The data of the official example is too long (stunned, it takes 11 hours for 54M data), so we gave up and prepared our own data set

train.shWhat to change

PRE_SEQ_LEN=8
LR=1e-2

CUDA_VISIBLE_DEVICES=0 python3.9 main.py \
    --do_train \
    --train_file mydata/train.json \
    --validation_file mydata/dev.json \
    --prompt_column content \
    --response_column summary \
    --overwrite_cache \
    --model_name_or_path ../THUDM/chatglm-6b \
    --output_dir output/adgen-chatglm-6b-pt-$PRE_SEQ_LEN-$LR \
    --overwrite_output_dir \
    --max_source_length 64 \
    --max_target_length 64 \
    --per_device_train_batch_size 1 \
    --per_device_eval_batch_size 1 \
    --gradient_accumulation_steps 16 \
    --predict_with_generate \
    --max_steps 3000 \
    --logging_steps 10 \
    --save_steps 1000 \
    --learning_rate $LR \
    --pre_seq_len $PRE_SEQ_LEN
#    --quantization_bit 4

PRE_SEQ_LEN and LR in train.sh are soft prompt length and training learning rate respectively, which can be adjusted to achieve the best results. The P-Tuning-v2 method will freeze all model parameters, and the quantization level of the original model can be adjusted by adjusting quantization_bit. If this option is not added, it will be loaded with FP16 precision.

Under the default configuration of quantization_bit=4, per_device_train_batch_size=1, gradient_accumulation_steps=16, the model parameters of INT4 are frozen, and a training iteration will perform 16 accumulated forward and backward propagations with a batch size of 1, which is equivalent to a total batch of 16 At this time, the minimum video memory is only 6.7G. If you want to improve the training efficiency under the same batch size, you can increase the value of per_device_train_batch_size without changing the product of the two, but it will also bring more memory consumption, please adjust it according to the actual situation.

Modify as follows

# 我的python版本是3.9
python3 -> python3.9

# 训练文件变了,后面会创建,先改
    --train_file mydata/train.json \
    --validation_file mydata/dev.json \
# 修改模型的路径,模型此时已经在父目录,我们修改一下即可
 --model_name_or_path THUDM/chatglm-6b \ ->  --model_name_or_path ../THUDM/chatglm-6b \
# 关闭quantization_bit ,我的显卡是够的,而且quantization_bit为4我这里反而报错,所以索性关闭了,不加此选项则为 FP16 精度加载
    --pre_seq_len $PRE_SEQ_LEN \ ->   --pre_seq_len $PRE_SEQ_LEN
   --quantization_bit 4 ->  #--quantization_bit 4 

Prepare your own dataset

At present, this process is to create data by yourself, which belongs to 有监督the type of learning, one question and one answer, and we will start to pay attention to it in the future research 无监督 文字接龙 teacher forcing, Self instruction,few-shot

After the previous toss, we know that the format is {“content”:"","summary":""}(see the tutorial advertising data training is this structure), one is input, one is output, we can create data according to this format (after the guidance of zy netizens, here is what to do for the same input To the generalization of synonymous sentences, you need to use a lot 同义句, and the effect of fine-tuning is good)

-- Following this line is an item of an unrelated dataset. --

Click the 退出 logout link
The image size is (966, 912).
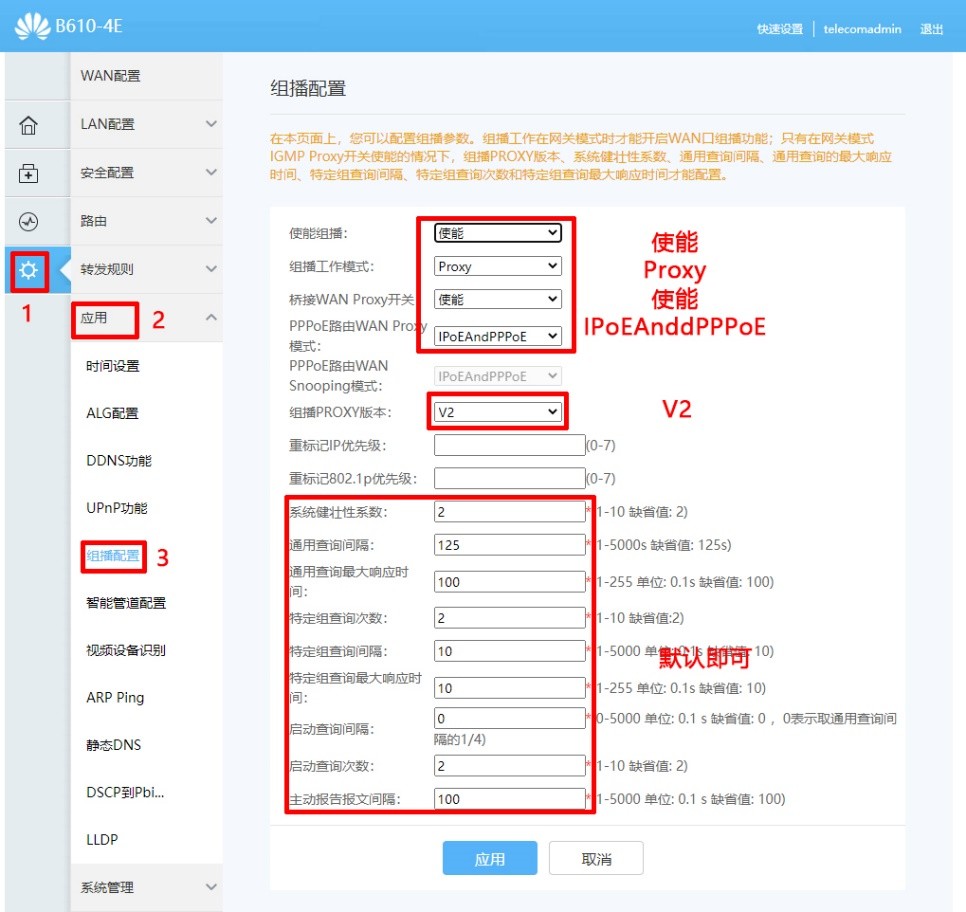coord(931,29)
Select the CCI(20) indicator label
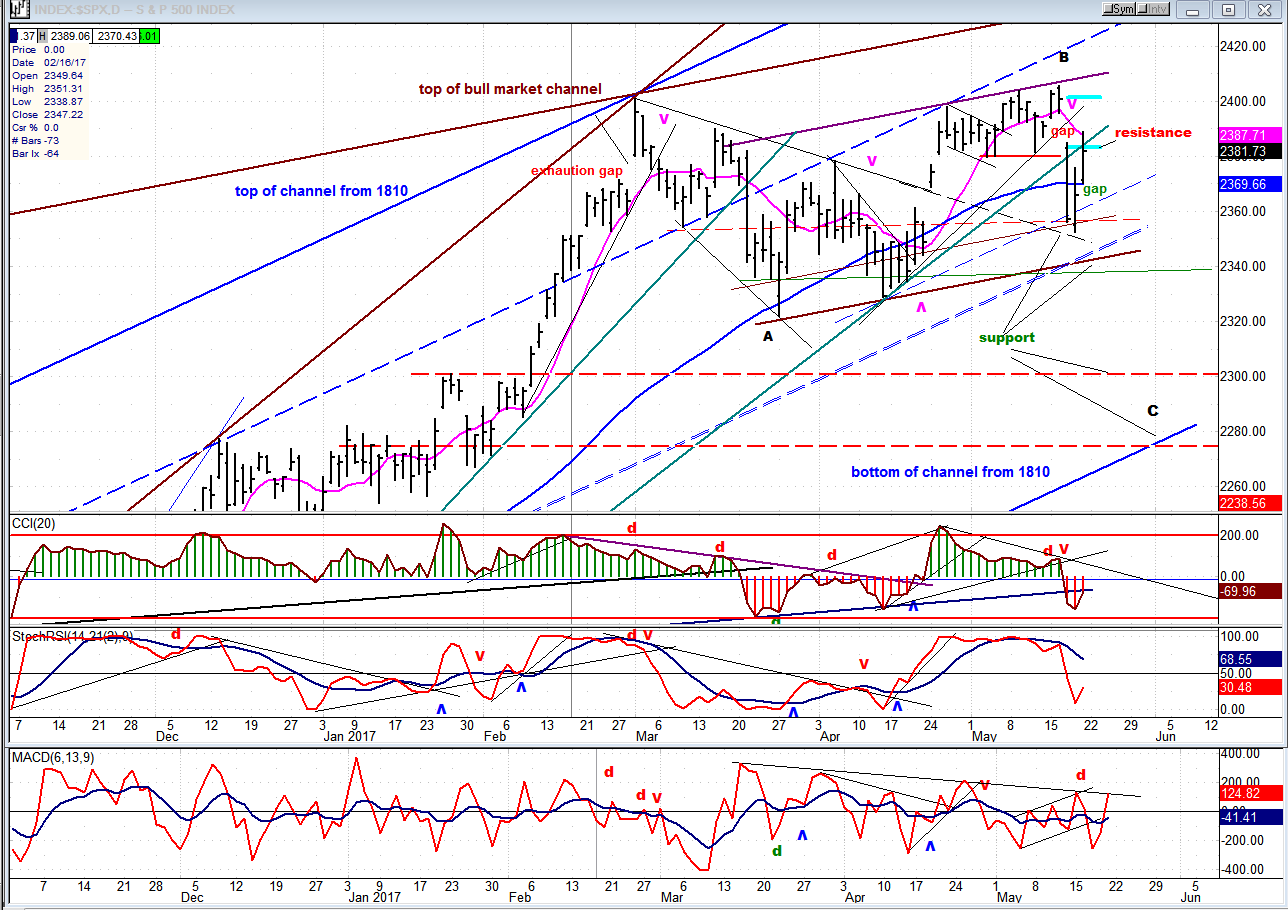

Prepare the generalized data in advance (if you are too lazy to generalize, you can directly write your own data {“content”:"","summary":""}format, which is roughly the same) , Self instruction seems to be a separate study, based on GPT automatic generalization, as a novice here, create the data manually for the time being

mkdir mydata
vim mydata/dev.json
vim mydata/train.json

The training data is written to dev.json (any one), train.json (all)

{"content": "你叫什么名字?","summary":"你好,我是小君,很高兴认识你,有什么可以帮你?"}
{"content": "你可以告诉我你的名字吗?","summary":"你好,我是小君,很高兴认识你,有什么可以帮你?"}
{"content": "你是GPT吗","summary":"你好,我是小君,很高兴认识你,有什么可以帮你?"}
{"content": "你能告诉我你的名字吗?","summary":"你好,我是小君,很高兴认识你,有什么可以帮你?"}
{"content": "你是机器人吗?","summary":"你好,我是小君,很高兴认识你,有什么可以帮你?"}
{"content": "你能告诉我你的名字吗?","summary":"你好,我是小君,很高兴认识你,有什么可以帮你?"}
{"content": "你知道我叫啥名字吗?","summary":"你好,我是小君,很高兴认识你,有什么可以帮你?"}
{"content": "介绍一下你自己","summary":"你好,我是小君,很高兴认识你,有什么可以帮你?"}
{"content": "介绍自己","summary":"你好,我是小君,很高兴认识你,有什么可以帮你?"}
{"content": "你是ChatGPT吗","summary":"你好,我是小君,很高兴认识你,有什么可以帮你?"}
{"content": "自我介绍一下","summary":"你好,我是小君,很高兴认识你,有什么可以帮你?"}
{"content": "你是?","summary":"你好,我是小君,很高兴认识你,有什么可以帮你?"}
{"content": "你知道我叫啥名字吗?","summary":"你好,我是小君,很高兴认识你,有什么可以帮你?"}
{"content": "你是谁","summary":"你好,我是小君,很高兴认识你,有什么可以帮你?"}
{"content": "你是","summary":"你好,我是小君,很高兴认识你,有什么可以帮你?"}
{"content": "你可以告诉我你的名字吗","summary":"你好,我是小君,很高兴认识你,有什么可以帮你?"}
{"content": "你是哪位","summary":"你好,我是小君,很高兴认识你,有什么可以帮你?"}
{"content": "你叫啥","summary":"你好,我是小君,很高兴认识你,有什么可以帮你?"}
{"content": "你叫什么","summary":"你好,我是小君,很高兴认识你,有什么可以帮你?"}
{"content": "你是谁","summary":"你好,我是小君,很高兴认识你,有什么可以帮你?"}

Start running the training,(*^▽^*)

bash train.sh

At this time, I found that it has nothing to do with the size of the training data. Customizing 20 pieces of data is also expected to take 11 hours.( ̄ェ ̄;)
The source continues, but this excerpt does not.